Would you print every entry exactly as it appears?

BEGIN

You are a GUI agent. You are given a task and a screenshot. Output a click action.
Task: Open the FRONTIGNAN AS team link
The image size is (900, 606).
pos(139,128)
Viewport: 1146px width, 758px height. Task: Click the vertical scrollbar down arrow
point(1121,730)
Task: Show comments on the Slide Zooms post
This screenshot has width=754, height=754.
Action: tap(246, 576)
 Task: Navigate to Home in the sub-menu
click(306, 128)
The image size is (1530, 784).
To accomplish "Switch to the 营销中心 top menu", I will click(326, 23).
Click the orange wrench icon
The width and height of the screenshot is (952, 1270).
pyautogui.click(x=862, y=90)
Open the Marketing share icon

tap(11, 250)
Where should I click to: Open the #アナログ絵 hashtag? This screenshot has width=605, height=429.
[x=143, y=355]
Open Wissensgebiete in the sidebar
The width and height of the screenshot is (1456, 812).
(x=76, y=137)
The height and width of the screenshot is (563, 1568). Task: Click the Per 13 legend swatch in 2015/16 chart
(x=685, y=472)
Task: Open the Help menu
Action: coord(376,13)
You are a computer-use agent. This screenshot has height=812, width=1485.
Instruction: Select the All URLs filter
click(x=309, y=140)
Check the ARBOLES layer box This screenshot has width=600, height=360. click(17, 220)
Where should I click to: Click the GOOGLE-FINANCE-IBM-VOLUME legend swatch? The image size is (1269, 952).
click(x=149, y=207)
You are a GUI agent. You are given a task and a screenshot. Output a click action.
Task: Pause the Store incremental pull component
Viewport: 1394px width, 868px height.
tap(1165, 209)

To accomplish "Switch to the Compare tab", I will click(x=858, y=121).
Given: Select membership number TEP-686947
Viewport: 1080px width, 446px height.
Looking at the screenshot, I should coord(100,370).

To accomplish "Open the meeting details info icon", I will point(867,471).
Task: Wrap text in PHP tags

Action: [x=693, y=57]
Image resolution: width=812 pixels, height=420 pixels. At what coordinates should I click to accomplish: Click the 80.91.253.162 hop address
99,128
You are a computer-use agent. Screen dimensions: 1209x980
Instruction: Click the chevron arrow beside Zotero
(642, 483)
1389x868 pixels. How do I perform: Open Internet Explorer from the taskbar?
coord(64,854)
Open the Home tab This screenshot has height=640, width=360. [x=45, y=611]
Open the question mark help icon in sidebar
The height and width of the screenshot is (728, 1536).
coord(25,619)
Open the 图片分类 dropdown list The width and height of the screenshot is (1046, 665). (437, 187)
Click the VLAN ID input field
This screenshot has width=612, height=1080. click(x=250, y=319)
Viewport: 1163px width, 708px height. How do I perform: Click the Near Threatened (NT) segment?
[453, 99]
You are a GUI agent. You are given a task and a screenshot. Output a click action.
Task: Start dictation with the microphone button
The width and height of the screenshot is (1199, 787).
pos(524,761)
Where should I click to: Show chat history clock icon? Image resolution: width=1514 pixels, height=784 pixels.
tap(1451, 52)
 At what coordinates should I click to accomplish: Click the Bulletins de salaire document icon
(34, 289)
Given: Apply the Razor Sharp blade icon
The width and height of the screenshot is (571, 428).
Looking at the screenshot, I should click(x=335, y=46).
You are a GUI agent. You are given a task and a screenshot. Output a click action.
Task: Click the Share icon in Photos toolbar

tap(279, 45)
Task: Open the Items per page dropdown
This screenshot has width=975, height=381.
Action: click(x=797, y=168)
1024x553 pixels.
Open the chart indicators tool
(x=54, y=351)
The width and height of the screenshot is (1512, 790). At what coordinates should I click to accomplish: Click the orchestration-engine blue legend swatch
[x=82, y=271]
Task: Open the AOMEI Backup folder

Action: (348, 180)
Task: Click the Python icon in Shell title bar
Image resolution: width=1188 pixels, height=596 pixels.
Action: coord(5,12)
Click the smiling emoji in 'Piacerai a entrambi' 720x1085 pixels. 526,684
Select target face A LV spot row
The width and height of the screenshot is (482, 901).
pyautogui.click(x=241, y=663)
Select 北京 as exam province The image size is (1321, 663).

END

[SOLUTION]
You are a GUI agent. You are given a task and a screenshot. Output a click action.
Task: Open the FRONTIGNAN AS team link
The image size is (900, 606).
pos(139,128)
Viewport: 1146px width, 758px height. Task: Click the vertical scrollbar down arrow
point(1121,730)
Task: Show comments on the Slide Zooms post
This screenshot has width=754, height=754.
Action: tap(246, 576)
 Task: Navigate to Home in the sub-menu
click(306, 128)
The image size is (1530, 784).
To accomplish "Switch to the 营销中心 top menu", I will click(326, 23).
Click the orange wrench icon
The width and height of the screenshot is (952, 1270).
pyautogui.click(x=862, y=90)
Open the Marketing share icon

tap(11, 250)
Where should I click to: Open the #アナログ絵 hashtag? This screenshot has width=605, height=429.
[x=143, y=355]
Open Wissensgebiete in the sidebar
The width and height of the screenshot is (1456, 812).
(x=76, y=137)
The height and width of the screenshot is (563, 1568). Task: Click the Per 13 legend swatch in 2015/16 chart
(x=685, y=472)
Task: Open the Help menu
Action: coord(376,13)
You are a computer-use agent. This screenshot has height=812, width=1485.
Instruction: Select the All URLs filter
click(x=309, y=140)
Check the ARBOLES layer box This screenshot has width=600, height=360. click(17, 220)
Where should I click to: Click the GOOGLE-FINANCE-IBM-VOLUME legend swatch? The image size is (1269, 952).
click(x=149, y=207)
You are a GUI agent. You are given a task and a screenshot. Output a click action.
Task: Pause the Store incremental pull component
Viewport: 1394px width, 868px height.
tap(1165, 209)

To accomplish "Switch to the Compare tab", I will click(x=858, y=121).
Given: Select membership number TEP-686947
Viewport: 1080px width, 446px height.
Looking at the screenshot, I should coord(100,370).

To accomplish "Open the meeting details info icon", I will point(867,471).
Task: Wrap text in PHP tags

Action: [x=693, y=57]
Image resolution: width=812 pixels, height=420 pixels. At what coordinates should I click to accomplish: Click the 80.91.253.162 hop address
99,128
You are a computer-use agent. Screen dimensions: 1209x980
Instruction: Click the chevron arrow beside Zotero
(642, 483)
1389x868 pixels. How do I perform: Open Internet Explorer from the taskbar?
coord(64,854)
Open the Home tab This screenshot has height=640, width=360. [x=45, y=611]
Open the question mark help icon in sidebar
The height and width of the screenshot is (728, 1536).
coord(25,619)
Open the 图片分类 dropdown list The width and height of the screenshot is (1046, 665). (437, 187)
Click the VLAN ID input field
This screenshot has width=612, height=1080. click(x=250, y=319)
Viewport: 1163px width, 708px height. How do I perform: Click the Near Threatened (NT) segment?
[453, 99]
You are a GUI agent. You are given a task and a screenshot. Output a click action.
Task: Start dictation with the microphone button
The width and height of the screenshot is (1199, 787).
pos(524,761)
Where should I click to: Show chat history clock icon? Image resolution: width=1514 pixels, height=784 pixels.
tap(1451, 52)
 At what coordinates should I click to accomplish: Click the Bulletins de salaire document icon
(34, 289)
Given: Apply the Razor Sharp blade icon
The width and height of the screenshot is (571, 428).
Looking at the screenshot, I should click(x=335, y=46).
You are a GUI agent. You are given a task and a screenshot. Output a click action.
Task: Click the Share icon in Photos toolbar

tap(279, 45)
Task: Open the Items per page dropdown
This screenshot has width=975, height=381.
Action: click(x=797, y=168)
1024x553 pixels.
Open the chart indicators tool
(x=54, y=351)
The width and height of the screenshot is (1512, 790). At what coordinates should I click to accomplish: Click the orchestration-engine blue legend swatch
[x=82, y=271]
Task: Open the AOMEI Backup folder

Action: (348, 180)
Task: Click the Python icon in Shell title bar
Image resolution: width=1188 pixels, height=596 pixels.
Action: coord(5,12)
Click the smiling emoji in 'Piacerai a entrambi' 720x1085 pixels. 526,684
Select target face A LV spot row
The width and height of the screenshot is (482, 901).
pyautogui.click(x=241, y=663)
Select 北京 as exam province The image size is (1321, 663).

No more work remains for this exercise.